Wil je meer een leeuwerik worden? Slaapstoornis specialist Lisa Shives, MD, heeft een aantal suggesties om je innerlijke ochtendmens te omarmen:

Verplaats je bedtijd elke drie tot vier dagen met 15 minuten. Sta op deze dagen ook 15 minuten eerder op. Houd u aan dit plan zeven dagen per week (niet alleen doordeweeks) totdat u in slaap valt op - of in de buurt van - het gewenste tijdstip.

Zorg voor zonlicht. Natuurlijk zonlicht helpt uw circadiane klok te resetten.
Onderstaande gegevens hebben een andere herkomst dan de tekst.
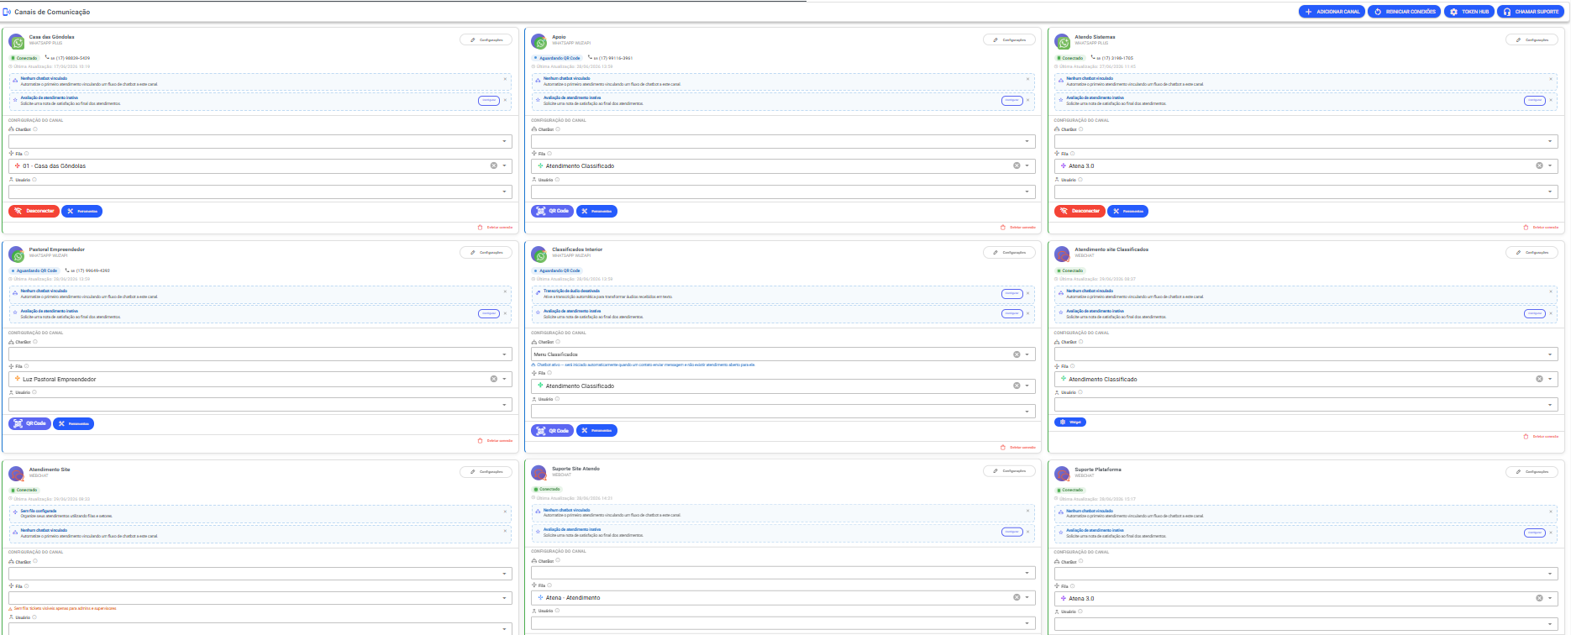Dismiss the chatbot notice in the Apoio card

coord(1027,79)
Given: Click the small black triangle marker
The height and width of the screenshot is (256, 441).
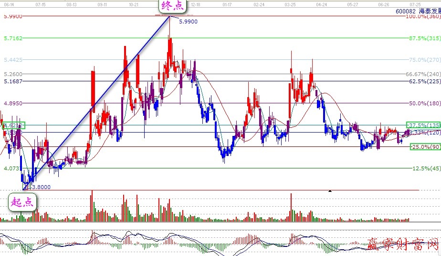Looking at the screenshot, I should [329, 191].
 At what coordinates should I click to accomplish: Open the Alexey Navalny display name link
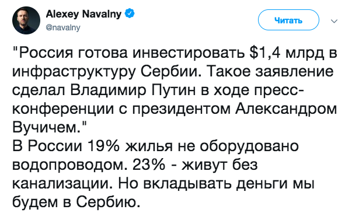[83, 14]
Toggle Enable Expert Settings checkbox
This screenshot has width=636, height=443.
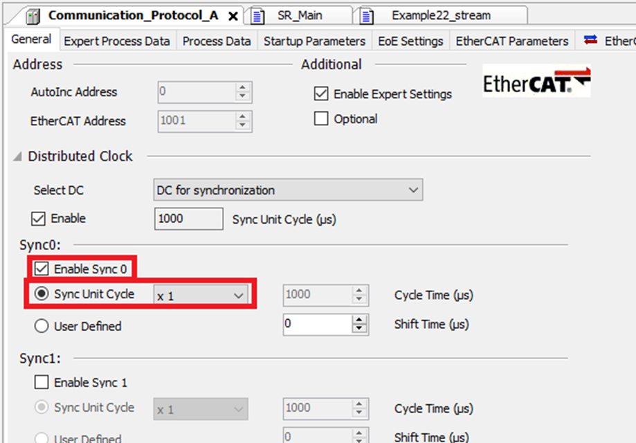321,93
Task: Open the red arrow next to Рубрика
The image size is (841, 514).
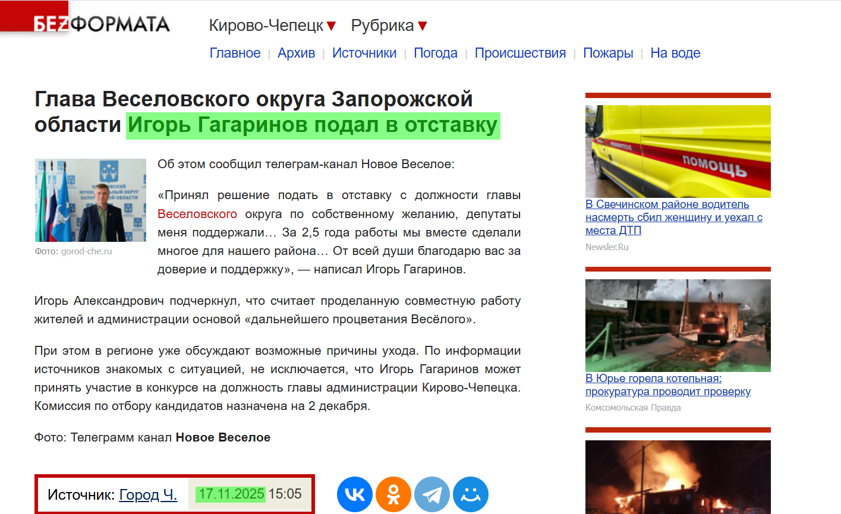Action: 422,26
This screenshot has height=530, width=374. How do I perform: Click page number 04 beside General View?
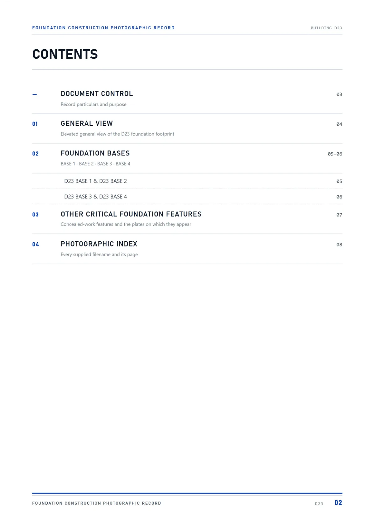pos(339,124)
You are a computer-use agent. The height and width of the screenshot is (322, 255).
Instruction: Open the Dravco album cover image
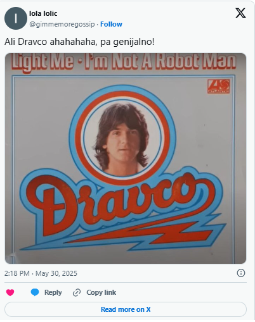click(126, 158)
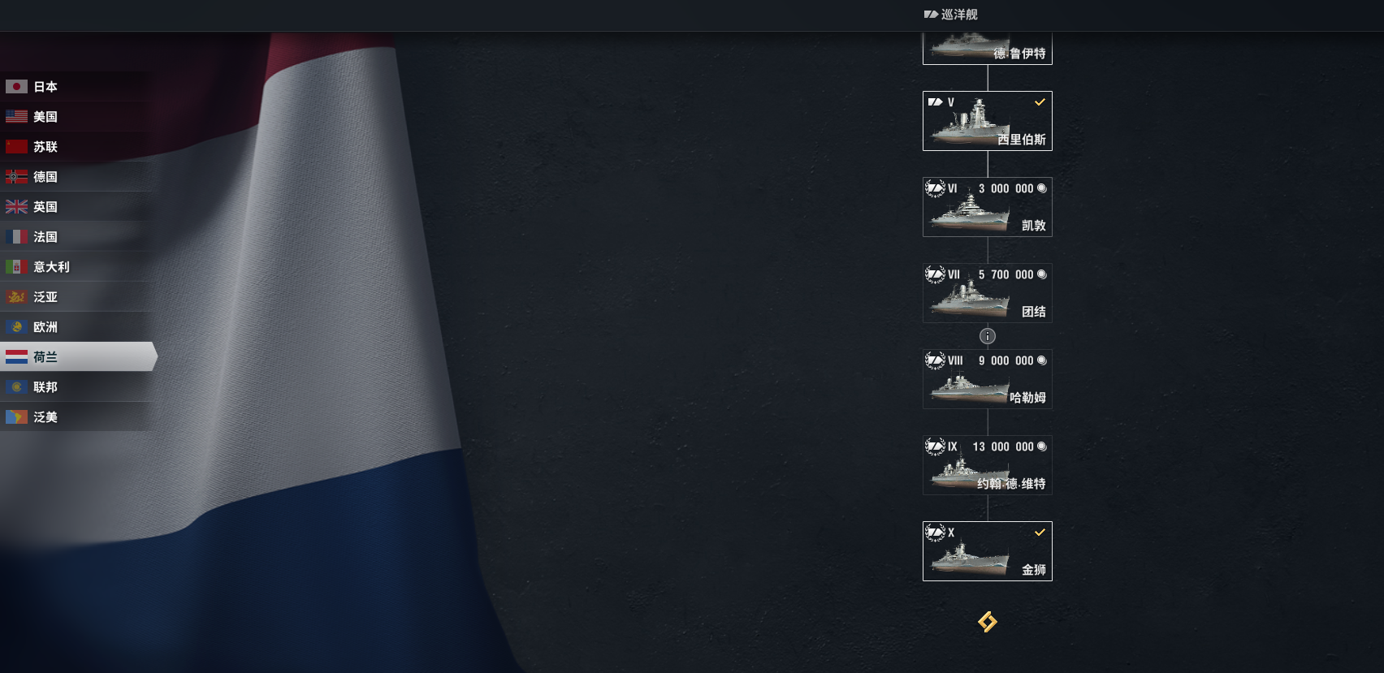This screenshot has width=1384, height=673.
Task: Select the tier V 西里伯斯 ship card
Action: (988, 121)
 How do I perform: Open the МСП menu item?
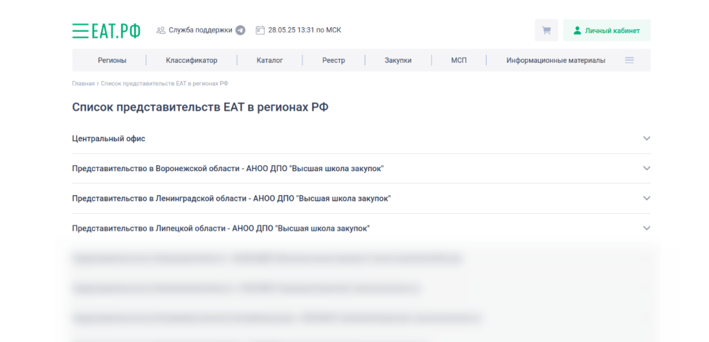[x=458, y=60]
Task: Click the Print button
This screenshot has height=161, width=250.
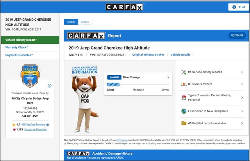Action: 239,7
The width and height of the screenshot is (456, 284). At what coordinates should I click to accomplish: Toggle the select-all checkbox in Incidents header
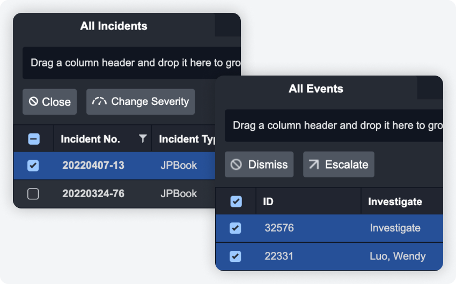pos(33,139)
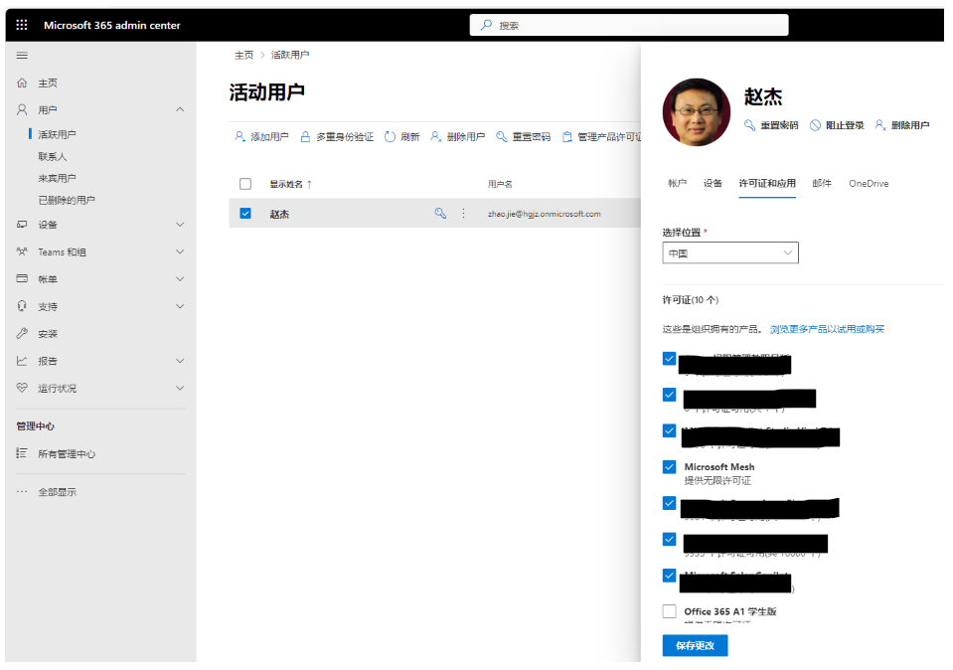Screen dimensions: 953x670
Task: Open the three-dot more actions icon for 赵杰
Action: [462, 212]
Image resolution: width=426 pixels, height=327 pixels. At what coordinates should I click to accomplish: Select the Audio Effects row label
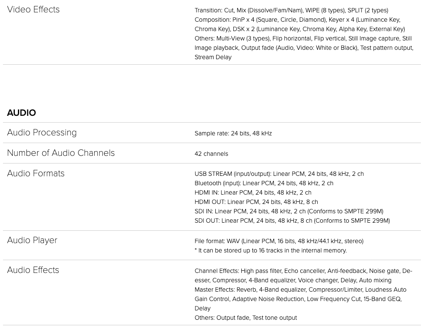[33, 270]
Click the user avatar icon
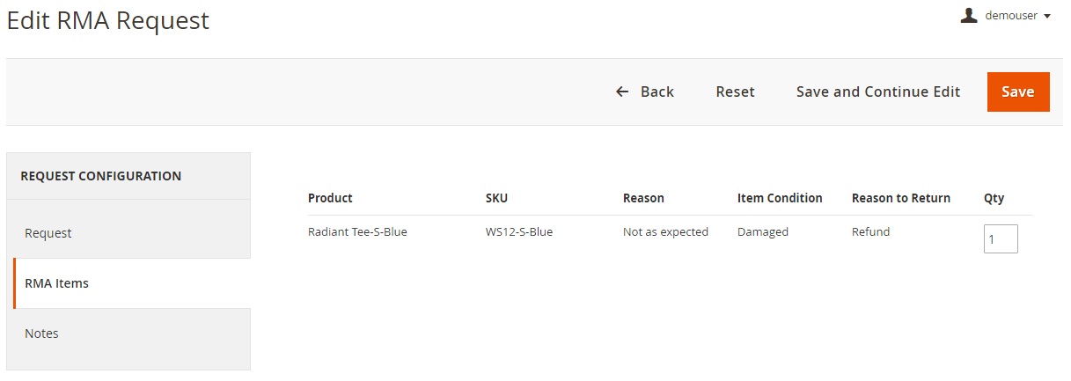Image resolution: width=1071 pixels, height=381 pixels. coord(969,15)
Als u een nachtbraker bent, zet dan uw wekker om 7 uur 's ochtends en ga 30 minuten naar buiten om te ontbijten of de hond uit te laten. Houd ook uw rolluiken open zodat uw kamer 's ochtends vol licht staat om u te helpen wakker te worden.

Zet elektronische media of felle lichten twee uur voor het slapengaan uit.

Neem 0,5 tot 1 milligram melatonine voordat u naar bed wilt gaan; dit helpt uw circadiane ritme in te stellen, zodat u op een geschikter tijdstip in slaap kunt vallen. Vraag een slaapspecialist wanneer u het moet nemen.

Als deze methoden niet werken, praat dan met een slaapspecialist. Nachtbrakers, zoals ploegendienstwerkers, kunnen een verhoogd risico op diabetes, obesitas, hartaandoeningen en bepaalde vormen van kanker hebben. Een optie waar u uw arts naar kunt vragen is lichttherapie. Bij deze behandeling krijgt u licht van een kleine lichtbak om uw lichaamsklok te helpen resetten, zonder medicatie.

Onthoud vooral dat deze stappen moeilijk zijn en discipline vereisen, dus u moet uw slaappatroon echt willen veranderen.